Last summer, my boyfriend dumped me. It was a serious relationship and we were about to get married. It wasn’t a healthy relationship. I used him as my crutch. I told myself ‘as long as I have him, I’ll be fine.’ I knew that there was a possibility he could leave and not necessarily by choice e.g. a tragic accident could befall him. I knew that when he left, I wouldn’t be able to cope but I didn’t do anything about it. This proved to be a serious mistake.
In hospital I met people who understood what it felt like to struggle with mental health issues
I became really unwell. I spent two short periods in psychiatric hospital. I came into contact with emergency services so many times that I lost count; it was like I lived in the assessment suite at my local mental hospital at one point. This is because I kept harming myself or, in their words, I kept acting ‘mentally disordered’ in a public place. The emergency staff weren’t always nice, especially some of the police officers. I was an informal patient during both my stays in mental hospital.
What was nice though was being surrounded by people who understood what it felt like to struggle with mental health issues. I met so many people who were diagnosed with various disorders including the ones I suffer from: emotionally unstable personality disorder (EUPD) and depression. I met other people who were suicidal, unable to cope with life, unable to cope with emotions etc. We were like a family. We all looked out for each other generally. I finally felt like I fitted in somewhere. In particular, I remember one woman who had this really dark sense of humour, which I think most people would not get but I got it. This is because she had EUPD like me and I struggled with the same symptoms as her. I did feel a bit triggered sometimes but, for the most part, it was all right. Hospital kept me safe and that was what I needed.
My family just did not 'get' my illness
Prior to this, my life was simply unstable. I’d get hurt by the smallest things. I’d start thinking of ending my life over the silliest things. The world was full of triggers for me and I think my main triggers were people. It seemed everything people said and did triggered me. They simply could do nothing right. Coming from a Somali and Muslim background, my family just did not get it.
My turning point in my life was getting arrested for a minor offence for something I did when I was unwell. Even in my custody notes, the social worker said my behaviour was ‘probably due to my emotionally unstable personality disorder.’ I did lodge a complaint against the police for arresting me even though I was unwell and I did the ‘crime’ simply because of that but they explained to me that their hands were tied and that they had to keep me safe. It was a turning point because prior to this, I had never been arrested before. I had always been a law-abiding citizen. I just never imagined that I’d be worrying about having a criminal record. In the end, after contacting the police, I was informed that my record was still clean, thankfully.
Take each day at a time
Things are stable now. That’s all I can say. I am not going to say I am happy because I am not. I am not going to say all my problems have been solved because they haven’t. I recently started mentalisation based therapy. I also volunteer with a homelessness organisation in London. I’ve dabbled in some other voluntary work here and there too. And currently, I am looking for part time work with a mental health charity.

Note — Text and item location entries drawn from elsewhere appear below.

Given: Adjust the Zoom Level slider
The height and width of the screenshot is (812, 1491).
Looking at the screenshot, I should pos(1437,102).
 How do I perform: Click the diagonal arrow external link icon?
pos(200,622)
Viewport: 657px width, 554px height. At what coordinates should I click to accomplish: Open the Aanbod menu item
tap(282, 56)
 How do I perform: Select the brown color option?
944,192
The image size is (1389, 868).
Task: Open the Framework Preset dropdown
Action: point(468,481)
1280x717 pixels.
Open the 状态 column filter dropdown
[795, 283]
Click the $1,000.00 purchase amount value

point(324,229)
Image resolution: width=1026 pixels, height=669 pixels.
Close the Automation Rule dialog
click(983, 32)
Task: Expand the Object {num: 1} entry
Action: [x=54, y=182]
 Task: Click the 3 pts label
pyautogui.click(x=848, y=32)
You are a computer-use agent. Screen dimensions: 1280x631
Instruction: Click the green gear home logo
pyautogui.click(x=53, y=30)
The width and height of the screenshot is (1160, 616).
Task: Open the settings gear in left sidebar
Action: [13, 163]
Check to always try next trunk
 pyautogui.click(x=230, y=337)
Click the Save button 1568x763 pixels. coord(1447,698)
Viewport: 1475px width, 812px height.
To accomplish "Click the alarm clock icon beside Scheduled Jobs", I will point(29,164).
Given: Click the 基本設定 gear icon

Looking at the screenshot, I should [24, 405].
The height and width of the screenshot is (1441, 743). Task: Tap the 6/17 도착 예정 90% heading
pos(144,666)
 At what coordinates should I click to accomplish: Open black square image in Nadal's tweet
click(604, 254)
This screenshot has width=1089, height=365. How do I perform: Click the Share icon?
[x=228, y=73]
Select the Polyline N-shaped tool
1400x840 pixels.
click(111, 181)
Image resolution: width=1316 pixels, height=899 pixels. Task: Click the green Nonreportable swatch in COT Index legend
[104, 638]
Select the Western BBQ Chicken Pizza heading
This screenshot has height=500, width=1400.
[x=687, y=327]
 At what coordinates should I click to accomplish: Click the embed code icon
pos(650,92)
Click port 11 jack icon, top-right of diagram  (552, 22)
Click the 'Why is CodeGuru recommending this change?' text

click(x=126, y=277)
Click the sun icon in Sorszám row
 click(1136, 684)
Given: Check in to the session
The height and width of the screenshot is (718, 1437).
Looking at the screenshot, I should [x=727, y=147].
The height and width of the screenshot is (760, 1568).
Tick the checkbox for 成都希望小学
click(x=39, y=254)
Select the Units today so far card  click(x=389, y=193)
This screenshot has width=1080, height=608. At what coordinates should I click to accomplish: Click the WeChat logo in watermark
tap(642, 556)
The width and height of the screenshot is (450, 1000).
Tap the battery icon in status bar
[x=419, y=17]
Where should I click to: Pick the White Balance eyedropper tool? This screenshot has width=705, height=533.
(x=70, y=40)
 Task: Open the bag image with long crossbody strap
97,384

What has helped me significantly are the following things:
- Religion- I am a practising Muslim.
- Volunteering – I simply love volunteering. No matter what I am going through, I still have shelter and food in my stomach. Helping homeless people reminds me of this! I also love the people I work with. (Sshhh, don’t tell them!)
- Support network – I have a family and a few friends.
My top tip is to take each day at a time. Do not dwell on the past or worry too much about the future. Yesterday has gone and therefore can’t be undone, and tomorrow is not even guaranteed!